**** STUDY TEXT
The Roaring Twenties?

Interesting piece in the Telegraph this week from their highly distinguished economics journalist, Jeremy Warner, in which he speculates that the aftermath of this pandemic might be an economic boom as was the case after the 1918/19 Spanish Flu outbreak. The period that followed the post 1st WW pandemic was known as ‘The Roaring Twenties’. Might we be on the verge of a ‘New Roaring Twenties’ 100 years on?

JW quite rightly warns of the danger of historic comparisons. The Spanish Flu was far worse than Covid 19 (10 million people across the world died) so the scale of the disruption was more than comparable but the situation was different. It’s hard to separate the bounce back from Spanish Flu and the bounce back from the Great War. His point, nonetheless, is that economies can reinvent themselves after, or even because of, catastrophic events as resources flow into new and emerging industries. A lot of people hope that one driver of our economic recovery this time will be Green Energy – a booming industry that addresses a global challenge – but it will need to be more than that, more perhaps than we are capable of imagining. A century ago the industrial landscape was made up of coal and steel, railroads and ships. That was displaced by oil and plastics, cars and planes. There was leisure and entertainment but no-on thought of them as sectors capable of driving an economy. There was data in our parents’ generation but no-one envisaged it as an industry, the new oil.

So what awaits us? Clean energy we hope but also Fintech, Biotech, Robotics, AI we think (so maybe we won’t need to) . There’s no sign of population growth slowing, only shifting geographically. Economic growth is fundamentally fuelled by population growth. As social apes distinguished by three things – our ability to produce more offspring than we can feed, our ability to exist in larger groups and our ability to copy quickly – we have had to develop and been able to disseminate technology to support our growing numbers. From the wheel & fire to electricity & computers, as our numbers have swelled our technology has transformed and our economies have grown. In 1820 the world population was one billion, by 1920 it was 2 billion, in 2020 it is heading towards 8 billion and our global economy has grown by even more than that. In 1820 China accounted for nearly 40% of a global economy of roughly half a $ Billion. By 1920 the global GDP was more than half a $Trillion and USA had overtaken China. In 2020, before Covid hit, the global economy was worth $142 Trillion.
********
REQUIRED ACTION A: In the text on the Roaring Twenties, what was the world population in 1820?
REQUIRED ACTION B: Please go on with the text on the Roaring Twenties, starting after its last sentence.
**** STUDY MATERIAL
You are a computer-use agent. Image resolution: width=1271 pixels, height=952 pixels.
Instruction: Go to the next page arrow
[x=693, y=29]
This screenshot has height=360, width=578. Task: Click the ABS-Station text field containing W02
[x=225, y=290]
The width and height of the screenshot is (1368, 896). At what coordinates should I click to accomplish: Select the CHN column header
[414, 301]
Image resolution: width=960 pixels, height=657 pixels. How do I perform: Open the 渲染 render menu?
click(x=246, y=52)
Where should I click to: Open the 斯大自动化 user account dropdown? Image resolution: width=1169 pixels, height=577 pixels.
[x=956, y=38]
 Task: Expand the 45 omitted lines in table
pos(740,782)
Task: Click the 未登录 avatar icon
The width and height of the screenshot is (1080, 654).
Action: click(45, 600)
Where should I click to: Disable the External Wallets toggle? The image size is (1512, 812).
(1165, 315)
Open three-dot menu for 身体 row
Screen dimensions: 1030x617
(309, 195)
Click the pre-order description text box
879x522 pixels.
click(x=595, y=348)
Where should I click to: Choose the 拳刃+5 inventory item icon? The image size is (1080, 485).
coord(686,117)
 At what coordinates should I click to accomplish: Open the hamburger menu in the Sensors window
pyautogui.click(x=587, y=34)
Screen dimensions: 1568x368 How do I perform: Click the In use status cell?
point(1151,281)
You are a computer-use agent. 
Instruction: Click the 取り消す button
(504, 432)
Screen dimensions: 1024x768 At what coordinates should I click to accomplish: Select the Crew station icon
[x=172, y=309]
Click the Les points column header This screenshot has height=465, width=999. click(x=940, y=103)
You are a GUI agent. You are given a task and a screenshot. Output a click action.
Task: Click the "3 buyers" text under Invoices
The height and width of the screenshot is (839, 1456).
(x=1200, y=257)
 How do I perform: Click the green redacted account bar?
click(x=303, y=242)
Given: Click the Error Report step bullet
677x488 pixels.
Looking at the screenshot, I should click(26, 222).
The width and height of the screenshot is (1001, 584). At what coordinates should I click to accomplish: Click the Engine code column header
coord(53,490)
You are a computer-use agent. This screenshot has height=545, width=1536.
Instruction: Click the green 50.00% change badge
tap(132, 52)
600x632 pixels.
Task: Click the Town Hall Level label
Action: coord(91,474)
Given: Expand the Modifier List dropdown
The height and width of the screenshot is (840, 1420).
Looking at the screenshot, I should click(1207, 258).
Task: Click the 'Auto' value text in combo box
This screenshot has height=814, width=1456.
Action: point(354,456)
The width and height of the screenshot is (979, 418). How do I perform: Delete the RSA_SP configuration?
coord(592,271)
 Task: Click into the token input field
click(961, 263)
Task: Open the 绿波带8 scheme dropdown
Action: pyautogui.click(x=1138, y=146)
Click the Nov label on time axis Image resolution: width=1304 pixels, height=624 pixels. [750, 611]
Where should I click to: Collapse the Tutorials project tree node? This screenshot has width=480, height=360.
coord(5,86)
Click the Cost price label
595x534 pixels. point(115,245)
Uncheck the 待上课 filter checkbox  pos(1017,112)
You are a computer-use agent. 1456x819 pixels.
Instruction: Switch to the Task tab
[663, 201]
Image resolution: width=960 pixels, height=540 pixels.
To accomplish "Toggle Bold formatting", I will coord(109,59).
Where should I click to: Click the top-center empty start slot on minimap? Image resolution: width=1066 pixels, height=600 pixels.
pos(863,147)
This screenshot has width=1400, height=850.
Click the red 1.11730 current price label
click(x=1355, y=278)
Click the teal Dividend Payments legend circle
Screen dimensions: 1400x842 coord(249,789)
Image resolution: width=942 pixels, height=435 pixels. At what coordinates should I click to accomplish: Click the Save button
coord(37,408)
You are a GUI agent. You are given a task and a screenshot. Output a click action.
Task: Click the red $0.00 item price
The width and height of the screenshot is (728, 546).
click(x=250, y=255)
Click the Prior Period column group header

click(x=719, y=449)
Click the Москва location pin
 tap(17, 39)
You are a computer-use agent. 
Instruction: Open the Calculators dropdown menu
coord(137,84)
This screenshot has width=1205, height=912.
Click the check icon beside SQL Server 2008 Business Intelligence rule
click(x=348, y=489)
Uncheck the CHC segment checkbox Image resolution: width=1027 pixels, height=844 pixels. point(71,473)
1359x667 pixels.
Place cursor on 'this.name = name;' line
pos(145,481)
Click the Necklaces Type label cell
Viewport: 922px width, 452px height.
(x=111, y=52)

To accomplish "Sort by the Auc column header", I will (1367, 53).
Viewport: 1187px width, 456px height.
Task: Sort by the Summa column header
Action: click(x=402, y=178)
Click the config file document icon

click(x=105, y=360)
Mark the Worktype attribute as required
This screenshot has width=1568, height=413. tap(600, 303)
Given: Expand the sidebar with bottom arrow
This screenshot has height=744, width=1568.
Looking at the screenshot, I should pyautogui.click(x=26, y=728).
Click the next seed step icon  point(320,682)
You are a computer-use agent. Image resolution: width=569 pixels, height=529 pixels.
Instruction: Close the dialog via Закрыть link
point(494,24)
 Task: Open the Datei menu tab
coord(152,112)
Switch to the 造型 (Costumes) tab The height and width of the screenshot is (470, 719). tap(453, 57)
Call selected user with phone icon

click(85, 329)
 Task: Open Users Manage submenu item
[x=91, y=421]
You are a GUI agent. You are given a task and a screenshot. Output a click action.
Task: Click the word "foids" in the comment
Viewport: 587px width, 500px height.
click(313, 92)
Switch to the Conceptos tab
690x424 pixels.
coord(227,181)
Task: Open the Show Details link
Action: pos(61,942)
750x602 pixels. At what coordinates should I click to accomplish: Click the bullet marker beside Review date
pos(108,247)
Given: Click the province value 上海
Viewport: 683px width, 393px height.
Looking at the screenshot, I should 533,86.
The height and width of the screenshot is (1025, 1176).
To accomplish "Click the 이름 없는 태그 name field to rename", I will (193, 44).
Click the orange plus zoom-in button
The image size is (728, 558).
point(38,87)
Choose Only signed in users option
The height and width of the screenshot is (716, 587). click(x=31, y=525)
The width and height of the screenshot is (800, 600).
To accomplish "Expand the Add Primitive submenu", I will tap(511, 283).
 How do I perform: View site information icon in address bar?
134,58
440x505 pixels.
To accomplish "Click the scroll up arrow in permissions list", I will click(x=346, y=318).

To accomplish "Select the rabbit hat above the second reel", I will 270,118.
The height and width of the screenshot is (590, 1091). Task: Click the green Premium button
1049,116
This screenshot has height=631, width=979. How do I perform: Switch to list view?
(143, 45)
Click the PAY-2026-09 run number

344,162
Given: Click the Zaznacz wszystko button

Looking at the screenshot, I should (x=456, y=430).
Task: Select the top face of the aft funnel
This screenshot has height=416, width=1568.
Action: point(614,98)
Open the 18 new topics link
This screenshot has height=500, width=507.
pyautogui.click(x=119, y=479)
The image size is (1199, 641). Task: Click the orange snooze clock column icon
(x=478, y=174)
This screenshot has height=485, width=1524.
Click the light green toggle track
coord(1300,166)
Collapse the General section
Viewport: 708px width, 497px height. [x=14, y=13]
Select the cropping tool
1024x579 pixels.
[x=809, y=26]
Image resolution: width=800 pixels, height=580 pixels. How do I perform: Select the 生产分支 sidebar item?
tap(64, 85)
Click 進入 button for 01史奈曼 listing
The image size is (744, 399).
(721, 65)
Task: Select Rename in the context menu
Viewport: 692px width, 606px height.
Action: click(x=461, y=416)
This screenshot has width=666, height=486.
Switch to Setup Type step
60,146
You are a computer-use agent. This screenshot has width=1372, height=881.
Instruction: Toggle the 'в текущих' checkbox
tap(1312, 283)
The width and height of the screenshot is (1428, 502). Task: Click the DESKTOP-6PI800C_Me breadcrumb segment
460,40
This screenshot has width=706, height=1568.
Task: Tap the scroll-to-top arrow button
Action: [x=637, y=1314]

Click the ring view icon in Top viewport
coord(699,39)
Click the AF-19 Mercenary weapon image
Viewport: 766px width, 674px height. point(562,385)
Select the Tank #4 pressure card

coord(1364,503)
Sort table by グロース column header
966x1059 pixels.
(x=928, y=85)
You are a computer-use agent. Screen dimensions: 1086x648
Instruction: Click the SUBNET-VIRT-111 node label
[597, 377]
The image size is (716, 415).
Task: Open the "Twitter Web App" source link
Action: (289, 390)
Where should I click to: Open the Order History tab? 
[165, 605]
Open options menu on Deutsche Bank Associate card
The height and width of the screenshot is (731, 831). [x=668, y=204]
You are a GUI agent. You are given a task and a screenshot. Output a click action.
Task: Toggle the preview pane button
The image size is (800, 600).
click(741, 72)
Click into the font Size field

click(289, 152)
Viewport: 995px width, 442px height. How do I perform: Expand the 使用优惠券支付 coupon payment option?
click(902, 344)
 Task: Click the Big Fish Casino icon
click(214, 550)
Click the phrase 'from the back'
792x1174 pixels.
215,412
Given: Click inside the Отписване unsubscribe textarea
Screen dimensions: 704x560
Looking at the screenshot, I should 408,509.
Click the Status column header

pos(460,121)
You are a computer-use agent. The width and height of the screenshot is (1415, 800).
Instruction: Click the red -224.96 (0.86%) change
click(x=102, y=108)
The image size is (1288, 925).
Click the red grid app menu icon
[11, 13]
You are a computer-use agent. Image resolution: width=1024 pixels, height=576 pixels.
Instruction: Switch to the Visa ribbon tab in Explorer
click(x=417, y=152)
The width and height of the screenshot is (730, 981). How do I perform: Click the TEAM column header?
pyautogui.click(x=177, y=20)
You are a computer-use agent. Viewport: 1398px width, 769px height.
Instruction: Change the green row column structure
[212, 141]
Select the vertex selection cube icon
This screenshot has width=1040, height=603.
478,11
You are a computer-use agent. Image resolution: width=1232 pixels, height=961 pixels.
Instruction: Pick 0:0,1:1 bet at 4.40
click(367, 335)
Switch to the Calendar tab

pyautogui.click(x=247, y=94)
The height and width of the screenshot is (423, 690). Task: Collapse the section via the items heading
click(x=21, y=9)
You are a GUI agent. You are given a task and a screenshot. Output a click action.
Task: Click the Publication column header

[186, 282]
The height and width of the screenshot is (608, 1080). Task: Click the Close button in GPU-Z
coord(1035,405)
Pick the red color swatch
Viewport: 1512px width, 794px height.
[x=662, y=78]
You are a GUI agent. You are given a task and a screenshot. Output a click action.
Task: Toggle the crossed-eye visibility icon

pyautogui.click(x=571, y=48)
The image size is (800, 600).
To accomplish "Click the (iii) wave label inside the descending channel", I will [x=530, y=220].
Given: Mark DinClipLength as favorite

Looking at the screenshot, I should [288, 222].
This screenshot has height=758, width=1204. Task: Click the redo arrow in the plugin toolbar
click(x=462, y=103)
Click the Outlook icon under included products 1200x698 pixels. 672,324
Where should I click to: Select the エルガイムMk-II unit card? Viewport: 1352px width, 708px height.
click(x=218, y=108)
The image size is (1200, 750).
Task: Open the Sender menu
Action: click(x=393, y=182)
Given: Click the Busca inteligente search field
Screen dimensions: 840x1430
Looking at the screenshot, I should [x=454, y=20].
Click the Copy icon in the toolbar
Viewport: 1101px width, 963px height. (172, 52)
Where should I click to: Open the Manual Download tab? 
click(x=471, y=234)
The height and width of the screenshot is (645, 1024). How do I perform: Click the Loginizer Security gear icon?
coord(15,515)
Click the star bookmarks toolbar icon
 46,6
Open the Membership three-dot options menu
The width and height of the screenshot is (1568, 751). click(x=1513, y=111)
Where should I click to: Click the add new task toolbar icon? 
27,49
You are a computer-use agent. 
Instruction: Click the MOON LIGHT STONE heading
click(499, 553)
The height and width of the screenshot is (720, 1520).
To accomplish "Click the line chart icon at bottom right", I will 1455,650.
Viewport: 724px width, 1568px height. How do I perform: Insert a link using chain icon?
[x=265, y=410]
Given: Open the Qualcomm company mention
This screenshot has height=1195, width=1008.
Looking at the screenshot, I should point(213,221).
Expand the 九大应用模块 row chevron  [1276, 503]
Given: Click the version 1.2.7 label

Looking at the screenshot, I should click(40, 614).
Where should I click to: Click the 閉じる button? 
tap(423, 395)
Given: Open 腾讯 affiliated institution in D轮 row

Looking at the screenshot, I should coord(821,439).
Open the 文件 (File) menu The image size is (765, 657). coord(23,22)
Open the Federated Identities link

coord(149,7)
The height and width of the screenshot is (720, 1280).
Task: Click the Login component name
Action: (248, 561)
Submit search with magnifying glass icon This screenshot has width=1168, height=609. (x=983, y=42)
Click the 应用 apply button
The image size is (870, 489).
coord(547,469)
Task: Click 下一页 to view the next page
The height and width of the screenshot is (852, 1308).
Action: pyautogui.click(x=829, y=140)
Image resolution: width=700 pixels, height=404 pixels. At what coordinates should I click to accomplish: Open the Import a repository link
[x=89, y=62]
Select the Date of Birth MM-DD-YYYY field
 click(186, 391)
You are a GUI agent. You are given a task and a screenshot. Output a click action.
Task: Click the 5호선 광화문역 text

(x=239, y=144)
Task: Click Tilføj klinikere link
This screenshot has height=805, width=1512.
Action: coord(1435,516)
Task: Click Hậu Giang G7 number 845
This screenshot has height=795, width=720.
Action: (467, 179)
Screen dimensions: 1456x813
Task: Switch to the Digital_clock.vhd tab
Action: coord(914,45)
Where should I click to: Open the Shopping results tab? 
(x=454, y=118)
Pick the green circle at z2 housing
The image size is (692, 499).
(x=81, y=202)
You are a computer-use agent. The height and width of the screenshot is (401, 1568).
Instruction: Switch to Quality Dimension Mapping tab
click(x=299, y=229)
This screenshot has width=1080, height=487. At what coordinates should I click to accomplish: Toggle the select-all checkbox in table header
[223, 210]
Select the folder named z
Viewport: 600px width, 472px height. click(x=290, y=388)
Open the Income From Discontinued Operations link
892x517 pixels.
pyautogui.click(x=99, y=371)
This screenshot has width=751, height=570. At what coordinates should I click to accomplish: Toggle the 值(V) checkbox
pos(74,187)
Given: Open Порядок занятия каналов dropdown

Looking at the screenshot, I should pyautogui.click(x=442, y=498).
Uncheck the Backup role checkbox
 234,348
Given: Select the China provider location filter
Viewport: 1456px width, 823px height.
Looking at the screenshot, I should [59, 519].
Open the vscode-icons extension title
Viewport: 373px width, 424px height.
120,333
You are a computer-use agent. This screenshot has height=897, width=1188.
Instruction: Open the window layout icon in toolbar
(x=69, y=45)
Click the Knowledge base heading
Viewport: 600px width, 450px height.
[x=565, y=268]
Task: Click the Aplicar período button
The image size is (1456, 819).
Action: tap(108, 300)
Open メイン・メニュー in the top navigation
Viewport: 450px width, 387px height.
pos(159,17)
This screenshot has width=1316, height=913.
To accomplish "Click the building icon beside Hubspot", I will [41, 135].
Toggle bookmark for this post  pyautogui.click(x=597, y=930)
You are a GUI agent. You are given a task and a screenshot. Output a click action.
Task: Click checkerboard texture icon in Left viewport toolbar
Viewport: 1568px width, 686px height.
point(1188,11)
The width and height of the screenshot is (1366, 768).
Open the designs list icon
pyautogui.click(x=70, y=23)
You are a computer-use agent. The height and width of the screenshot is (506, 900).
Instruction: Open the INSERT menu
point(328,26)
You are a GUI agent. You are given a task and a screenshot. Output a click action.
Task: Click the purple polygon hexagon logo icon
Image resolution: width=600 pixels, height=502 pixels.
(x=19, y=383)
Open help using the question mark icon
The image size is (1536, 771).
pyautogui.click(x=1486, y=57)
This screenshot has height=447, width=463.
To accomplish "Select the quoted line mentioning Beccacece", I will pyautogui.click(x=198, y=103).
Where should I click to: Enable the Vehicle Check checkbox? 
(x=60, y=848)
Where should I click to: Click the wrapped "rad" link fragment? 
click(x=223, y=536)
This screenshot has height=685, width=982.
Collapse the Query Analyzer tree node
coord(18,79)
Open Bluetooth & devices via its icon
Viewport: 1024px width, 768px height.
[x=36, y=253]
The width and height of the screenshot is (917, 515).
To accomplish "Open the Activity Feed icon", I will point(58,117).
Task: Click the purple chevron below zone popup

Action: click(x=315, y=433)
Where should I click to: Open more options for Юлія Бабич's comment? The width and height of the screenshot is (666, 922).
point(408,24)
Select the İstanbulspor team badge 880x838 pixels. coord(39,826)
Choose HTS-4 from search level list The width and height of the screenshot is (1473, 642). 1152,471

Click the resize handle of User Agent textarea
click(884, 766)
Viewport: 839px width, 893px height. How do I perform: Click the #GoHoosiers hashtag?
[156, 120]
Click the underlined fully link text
********
EXERCISE ANSWER A: One billion.

EXERCISE ANSWER B:
It’s not all about money. Creative expression has also evolved enriching us culturally but also economically. The creative industry is estimated to be close to 10% of the global economy. Charlie Chaplin didn’t see that coming.

Our predecessors in the early 1920’s could not begin to see the explosion in innovation and birth of new industries coming down the track. They would not even recognise most of the job titles that exist today – data scientist, influencer, epidemiologist (the science of epidemiology emerged as a result of Spanish Flu)

The notion that there could more than just an economic recovery from Covid 19, there could actually be an economic boom based on sectors and jobs we cannot even imagine, is perhaps not so daft. I would however make two important caveats. Firstly the dislocation from where we were to where we might be heading will be very painful for some, sadly the poorest and most disadvantaged in society. The medium term might be exciting but the short term could be social carnage, and we know the dangers of that. As a result of social depravation and the rise of populism, the world was at war again less than two decades after the end of the Great War and the subsequent outbreak of Spanish Flu  .

Secondly, as I write about in my paper Neo-naked Economics, the actual economic model has to evolve to meet new challenges, as it has always needed to over the centuries. The new economic model for a new global economy needs to get back to having a social purpose, something we’d lost sight of in business and something we need to rediscover to avoid history repeating itself in the wrong way.

Existential Threat vs Existential Opportunity (with a bit of Hedonism thrown in)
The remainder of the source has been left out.